I had no difficulty understanding the Scot in the story of the printing shop, although I have a hearing problem and do not follow many voices on the audio part of Internet; my mother’s parents came from Scotland.
A.

re the description of the Italian Linotype machine.

Some of the ideas seem very good, but it is a case of choosing between a basic machine and a deluxe version. [Better seatbelts are in Australian cars now, and several other safety measures, which are not in the same model as sold in some third-world countries.]

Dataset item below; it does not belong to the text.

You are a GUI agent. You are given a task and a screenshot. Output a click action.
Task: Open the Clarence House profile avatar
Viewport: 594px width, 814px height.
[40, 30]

At high school, the language master tried to teach me the rudiments of Latin, and spent non-productive time pointing out my incompetence. At the weekly newspaper where I worked for a year, we ran a trial newspaper [of 4 pages?] in the Italian language as a service to the many Italians in the area, but found it was outside our ability to handle some of the process. [We produced two other weeklies, smaller than the paper which was our main product, for other towns.]

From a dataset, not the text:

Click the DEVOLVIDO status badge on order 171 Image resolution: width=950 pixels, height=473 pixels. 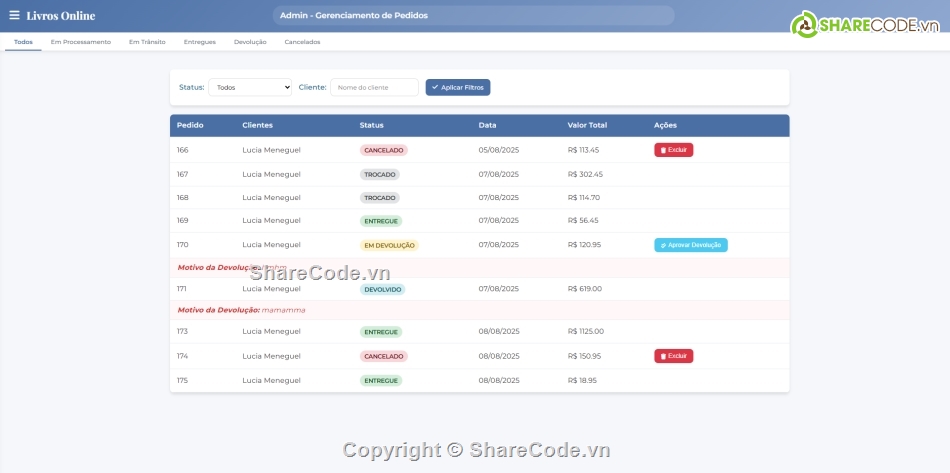click(383, 289)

When, at the daily to which I returned, we acquired a Nebitype [headline caster, something like a Ludlow], I translated a book which came with it, found that the thermostat for the pot worked in a manner which I had not been aware of, and never came across anywhere else; it was the only thermostat I have ever seen or heard of which had a kind of motor driving the closing and opening of the contact(s) which controlled the electric current for the pot heater.

In the translation above, I am puzzled by the word < salt > although it is easy to understand what we would call the part of the machine which is translated as store or warehouse for the matrices. A couple of other words also puzzle me, but I do not have my Italian/English/Italian dictionary in my hand. Fortunately the order of construction of sentences is fairly easily untangled, especially for those who tried to read Latin. Teacher asked what was one of the great accomplishments of the ancient Romans? Schoolboy answered: Speaking Latin.

Alan.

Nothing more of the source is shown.